Manufacturing Industry

RosettaNet Meets Exchange Standard Challenge

Electronic News, June 4, 2001 by Rob Spiegel

Nonprofit consortium balances competition and cooperation

Anyone involved in the process of moving from traditional trading to Internet-based trading is well aware that the transition is more daunting than it seems from reading vendor press releases.

One of the biggest challenges is simply finding an appropriate language for exchanging information from trading partner to trading partner. So, the electronics industry formed a consortium to tackle the problem.

The result is Santa Ana, Calif.-based RosettaNet (rosettanet.org), a nonprofit organization created to set standards for the electronic exchange of trading data. Most of the early work at RosettaNet has involved developing Partner Interface Process (PIP) technology to help companies hook up and trade information.

"In just over three years, RosettaNet has accomplished far more than any other consortium of this nature," said Fadi Chehade, co-founder, chairman and chief technology officer of the Irvine, Calif.-based Viacore, a company involved in building private trading networks. Chehade is also the founder of RosettaNet. "They developed PIP standards in a very meticulous way. RosettaNet set very specific deadlines and milestones in order to keep everyone committed to the task at hand."

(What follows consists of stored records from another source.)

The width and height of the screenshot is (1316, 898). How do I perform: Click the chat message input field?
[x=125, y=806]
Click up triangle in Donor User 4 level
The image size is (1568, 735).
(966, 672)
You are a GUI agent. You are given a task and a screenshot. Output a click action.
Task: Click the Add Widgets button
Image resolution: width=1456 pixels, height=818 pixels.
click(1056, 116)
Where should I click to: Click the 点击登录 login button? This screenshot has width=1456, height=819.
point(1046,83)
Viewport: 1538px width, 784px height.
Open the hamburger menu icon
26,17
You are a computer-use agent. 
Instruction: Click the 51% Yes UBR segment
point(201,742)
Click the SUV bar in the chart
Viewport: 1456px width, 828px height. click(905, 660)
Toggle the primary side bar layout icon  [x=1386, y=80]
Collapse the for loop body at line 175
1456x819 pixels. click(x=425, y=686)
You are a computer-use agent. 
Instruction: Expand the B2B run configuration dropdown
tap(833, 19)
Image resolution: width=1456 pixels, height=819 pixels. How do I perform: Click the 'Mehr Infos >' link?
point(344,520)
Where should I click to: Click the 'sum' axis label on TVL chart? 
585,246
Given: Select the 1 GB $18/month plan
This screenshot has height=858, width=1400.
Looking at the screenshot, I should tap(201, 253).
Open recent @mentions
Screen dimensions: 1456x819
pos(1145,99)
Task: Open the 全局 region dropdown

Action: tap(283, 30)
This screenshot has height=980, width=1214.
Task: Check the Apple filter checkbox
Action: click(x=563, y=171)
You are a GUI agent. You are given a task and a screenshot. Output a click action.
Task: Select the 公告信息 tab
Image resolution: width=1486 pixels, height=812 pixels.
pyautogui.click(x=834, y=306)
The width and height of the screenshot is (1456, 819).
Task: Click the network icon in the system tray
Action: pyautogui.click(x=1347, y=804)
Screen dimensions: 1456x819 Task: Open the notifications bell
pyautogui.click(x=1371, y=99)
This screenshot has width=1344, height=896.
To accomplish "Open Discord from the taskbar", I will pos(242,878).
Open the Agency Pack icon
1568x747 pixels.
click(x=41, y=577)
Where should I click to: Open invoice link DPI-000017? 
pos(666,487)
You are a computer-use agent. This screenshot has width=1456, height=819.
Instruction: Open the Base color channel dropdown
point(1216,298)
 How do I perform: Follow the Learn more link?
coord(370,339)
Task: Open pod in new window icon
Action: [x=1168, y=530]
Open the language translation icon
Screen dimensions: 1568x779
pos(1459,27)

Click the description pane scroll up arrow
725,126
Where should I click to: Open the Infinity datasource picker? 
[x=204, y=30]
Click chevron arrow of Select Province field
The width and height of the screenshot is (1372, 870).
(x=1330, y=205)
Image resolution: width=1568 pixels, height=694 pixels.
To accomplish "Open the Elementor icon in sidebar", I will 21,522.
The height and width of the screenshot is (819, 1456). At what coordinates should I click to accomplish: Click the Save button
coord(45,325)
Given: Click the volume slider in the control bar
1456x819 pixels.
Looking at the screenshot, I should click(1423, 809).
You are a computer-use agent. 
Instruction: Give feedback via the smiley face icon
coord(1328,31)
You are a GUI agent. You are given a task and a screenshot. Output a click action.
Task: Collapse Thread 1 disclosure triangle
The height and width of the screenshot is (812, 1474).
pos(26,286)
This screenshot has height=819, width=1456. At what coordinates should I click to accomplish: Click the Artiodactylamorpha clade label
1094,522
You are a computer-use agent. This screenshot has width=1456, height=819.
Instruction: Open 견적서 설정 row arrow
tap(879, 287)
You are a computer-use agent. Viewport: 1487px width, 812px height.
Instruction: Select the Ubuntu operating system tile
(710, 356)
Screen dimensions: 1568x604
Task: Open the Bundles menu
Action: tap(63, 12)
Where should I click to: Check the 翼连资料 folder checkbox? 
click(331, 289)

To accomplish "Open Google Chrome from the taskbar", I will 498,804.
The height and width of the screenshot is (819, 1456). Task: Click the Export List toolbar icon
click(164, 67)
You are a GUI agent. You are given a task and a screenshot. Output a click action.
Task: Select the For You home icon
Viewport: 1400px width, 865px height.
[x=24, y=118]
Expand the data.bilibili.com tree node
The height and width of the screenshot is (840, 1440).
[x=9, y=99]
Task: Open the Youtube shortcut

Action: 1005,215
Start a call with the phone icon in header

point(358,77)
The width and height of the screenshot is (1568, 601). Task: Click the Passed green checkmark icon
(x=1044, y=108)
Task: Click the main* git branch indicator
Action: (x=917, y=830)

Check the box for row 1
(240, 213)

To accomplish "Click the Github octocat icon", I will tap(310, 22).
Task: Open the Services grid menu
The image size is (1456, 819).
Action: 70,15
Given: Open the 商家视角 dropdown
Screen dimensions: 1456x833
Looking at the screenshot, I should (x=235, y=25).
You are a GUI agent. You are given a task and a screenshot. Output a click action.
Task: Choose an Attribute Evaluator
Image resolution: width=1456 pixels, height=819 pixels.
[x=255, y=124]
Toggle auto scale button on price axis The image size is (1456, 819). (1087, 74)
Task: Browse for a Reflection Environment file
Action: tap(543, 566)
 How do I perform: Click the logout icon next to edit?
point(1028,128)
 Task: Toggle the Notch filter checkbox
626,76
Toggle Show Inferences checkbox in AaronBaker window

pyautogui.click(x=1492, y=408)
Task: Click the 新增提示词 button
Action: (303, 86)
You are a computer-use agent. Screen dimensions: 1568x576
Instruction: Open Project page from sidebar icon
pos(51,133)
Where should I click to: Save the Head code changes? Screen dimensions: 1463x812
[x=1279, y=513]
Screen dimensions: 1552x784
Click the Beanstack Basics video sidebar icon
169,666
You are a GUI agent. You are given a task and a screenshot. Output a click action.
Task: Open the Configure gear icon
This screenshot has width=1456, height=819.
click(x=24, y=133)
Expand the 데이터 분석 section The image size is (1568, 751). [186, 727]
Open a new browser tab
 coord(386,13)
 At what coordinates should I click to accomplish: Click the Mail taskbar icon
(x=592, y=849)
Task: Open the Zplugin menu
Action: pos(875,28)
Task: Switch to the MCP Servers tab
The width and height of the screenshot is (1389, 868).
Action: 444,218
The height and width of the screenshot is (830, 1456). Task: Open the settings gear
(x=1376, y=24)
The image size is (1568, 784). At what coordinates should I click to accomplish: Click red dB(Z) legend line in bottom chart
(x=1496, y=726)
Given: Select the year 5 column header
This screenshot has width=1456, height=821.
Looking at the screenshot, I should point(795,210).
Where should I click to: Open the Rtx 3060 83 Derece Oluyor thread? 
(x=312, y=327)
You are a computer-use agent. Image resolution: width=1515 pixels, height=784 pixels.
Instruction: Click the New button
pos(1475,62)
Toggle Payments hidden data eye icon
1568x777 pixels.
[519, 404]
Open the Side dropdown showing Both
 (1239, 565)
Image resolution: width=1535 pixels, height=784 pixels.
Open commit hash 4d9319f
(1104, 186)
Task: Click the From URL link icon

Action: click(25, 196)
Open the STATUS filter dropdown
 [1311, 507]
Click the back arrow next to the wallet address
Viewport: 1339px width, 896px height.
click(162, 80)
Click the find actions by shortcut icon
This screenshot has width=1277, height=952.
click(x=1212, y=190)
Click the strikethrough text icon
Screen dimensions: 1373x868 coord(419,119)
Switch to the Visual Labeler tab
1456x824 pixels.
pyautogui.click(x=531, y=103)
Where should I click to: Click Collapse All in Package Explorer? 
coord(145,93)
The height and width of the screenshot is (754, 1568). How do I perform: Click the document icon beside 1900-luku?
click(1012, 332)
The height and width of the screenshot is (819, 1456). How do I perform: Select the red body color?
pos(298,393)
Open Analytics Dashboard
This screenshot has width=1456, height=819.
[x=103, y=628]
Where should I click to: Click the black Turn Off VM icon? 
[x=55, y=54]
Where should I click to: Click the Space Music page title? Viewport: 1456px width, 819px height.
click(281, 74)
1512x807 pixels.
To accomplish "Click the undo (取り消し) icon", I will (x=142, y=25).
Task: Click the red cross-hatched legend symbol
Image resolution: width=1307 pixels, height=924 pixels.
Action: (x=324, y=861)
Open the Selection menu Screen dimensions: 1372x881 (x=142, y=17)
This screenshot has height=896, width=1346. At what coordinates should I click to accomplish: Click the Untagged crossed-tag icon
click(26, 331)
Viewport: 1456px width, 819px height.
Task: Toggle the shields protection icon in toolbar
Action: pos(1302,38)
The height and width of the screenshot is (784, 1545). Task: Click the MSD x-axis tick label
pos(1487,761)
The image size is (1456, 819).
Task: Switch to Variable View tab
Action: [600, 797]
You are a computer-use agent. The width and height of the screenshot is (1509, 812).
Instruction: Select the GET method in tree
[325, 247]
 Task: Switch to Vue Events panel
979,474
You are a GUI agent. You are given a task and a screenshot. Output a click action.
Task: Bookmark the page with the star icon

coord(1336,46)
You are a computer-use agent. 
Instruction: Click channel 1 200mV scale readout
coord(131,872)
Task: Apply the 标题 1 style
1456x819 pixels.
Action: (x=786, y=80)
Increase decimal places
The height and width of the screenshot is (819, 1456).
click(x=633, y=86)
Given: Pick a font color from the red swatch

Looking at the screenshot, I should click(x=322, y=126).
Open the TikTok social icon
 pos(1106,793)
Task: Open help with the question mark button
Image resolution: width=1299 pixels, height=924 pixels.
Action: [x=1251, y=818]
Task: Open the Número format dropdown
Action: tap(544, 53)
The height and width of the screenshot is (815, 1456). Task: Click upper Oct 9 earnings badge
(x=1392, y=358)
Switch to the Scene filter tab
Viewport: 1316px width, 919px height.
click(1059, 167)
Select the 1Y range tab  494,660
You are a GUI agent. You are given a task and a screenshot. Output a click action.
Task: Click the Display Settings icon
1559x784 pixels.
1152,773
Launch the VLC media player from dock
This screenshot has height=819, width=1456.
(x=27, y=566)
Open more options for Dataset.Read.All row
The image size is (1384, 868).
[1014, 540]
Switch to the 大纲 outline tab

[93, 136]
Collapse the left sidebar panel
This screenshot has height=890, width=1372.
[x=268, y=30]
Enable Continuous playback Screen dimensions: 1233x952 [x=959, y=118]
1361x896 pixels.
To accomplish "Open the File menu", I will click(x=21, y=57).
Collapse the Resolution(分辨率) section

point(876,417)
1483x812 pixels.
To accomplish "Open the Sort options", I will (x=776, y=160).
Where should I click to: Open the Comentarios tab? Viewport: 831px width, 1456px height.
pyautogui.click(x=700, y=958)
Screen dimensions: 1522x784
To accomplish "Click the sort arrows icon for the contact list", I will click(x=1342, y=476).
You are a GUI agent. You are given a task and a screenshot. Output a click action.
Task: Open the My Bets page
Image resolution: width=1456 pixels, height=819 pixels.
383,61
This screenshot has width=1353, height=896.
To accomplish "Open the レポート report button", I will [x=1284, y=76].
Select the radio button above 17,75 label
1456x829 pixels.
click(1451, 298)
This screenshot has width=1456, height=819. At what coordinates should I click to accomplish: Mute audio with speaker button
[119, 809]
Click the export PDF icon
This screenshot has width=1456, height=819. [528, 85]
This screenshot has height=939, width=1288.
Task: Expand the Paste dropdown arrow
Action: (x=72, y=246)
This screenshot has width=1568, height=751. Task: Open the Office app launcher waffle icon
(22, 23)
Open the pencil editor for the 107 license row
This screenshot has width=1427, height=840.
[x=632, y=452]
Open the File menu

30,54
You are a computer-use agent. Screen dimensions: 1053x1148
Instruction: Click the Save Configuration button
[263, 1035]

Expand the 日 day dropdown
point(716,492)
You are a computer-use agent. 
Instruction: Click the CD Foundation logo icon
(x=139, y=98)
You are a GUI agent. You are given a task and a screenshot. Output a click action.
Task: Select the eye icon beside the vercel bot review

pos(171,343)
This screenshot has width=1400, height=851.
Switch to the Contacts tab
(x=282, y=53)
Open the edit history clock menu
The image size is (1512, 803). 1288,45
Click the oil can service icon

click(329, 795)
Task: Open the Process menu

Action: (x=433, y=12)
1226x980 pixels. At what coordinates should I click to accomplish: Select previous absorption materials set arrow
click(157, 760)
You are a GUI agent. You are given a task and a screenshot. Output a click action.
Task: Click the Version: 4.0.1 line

To move forward, RosettaNet has had to do a balancing act with hundreds of electronics companies, all of which have their own agendas and timetables to use standards.

"What is most amazing to me is that RosettaNet accomplished this feat of collaboration with the collective efforts of more than 400 members-and many members are competitors," Chehade said. "Rarely can a group this diverse actually drive such tangible change across an industry. Large-scale RosettaNet implementations are just now going into production, and I believe that toward the end of this year, or beginning of 2002, we will start to see industry-wide measurable results that can be directly traced back to RosettaNet."

How long does it take to create standards for the exchange of electronic information? Like most things in B2B e-commerce, it takes longer than expected.

"We thought at first we'd nail it in two years," said Colin Evans, director e-business strategy at Intel Corp. "Then reality set in. It's extraordinarily hard to get agreement on how companies work together." Evans characterized RosettaNet's challenge as accommodating a balance of business process and technology as well as juggling the politics of members who are competitors.

"I would segment RosettaNet's challenges as making things explicit in technology and in business rules," Evans said. "Both of those have their own dynamics from a political stand-point. RosettaNet's pace of progress far outstrips previous attempts. Relatively speaking, it's going very quickly."

One of the main missions of RosettaNet is to deliver standards that can be used openly, rather than just developing a set of standards that can be used by many-to-many trading partners, rather than just partner-to-partner.

"Initially it was formed around bilateral connections," said Mark Holman, chief executive officer of E2open, a Belmont, Calif.-based industry-sponsored e-marketplace for the electronics industry based in Belmont, Calif. "We've been working with them to develop many-to-many. I think its an evolution problem, When it was founded, many-to-many didn't exist. A new way of business is coming to market, and people want to take advantage of it."

Chehade agrees that RosettaNet is evolving beyond PIP and is now in a position to make real progress on open, many-to-many standards.

"I think RosettaNet has come to terms with the challenge of bilateral standards and is now implementing more flexible standards to help with many-to-many processes," Chehade said. "However, the reality is that no matter how flexible RosettaNet standards are, there will continue to be varying nuances in how businesses operate their supply-and-demand chains."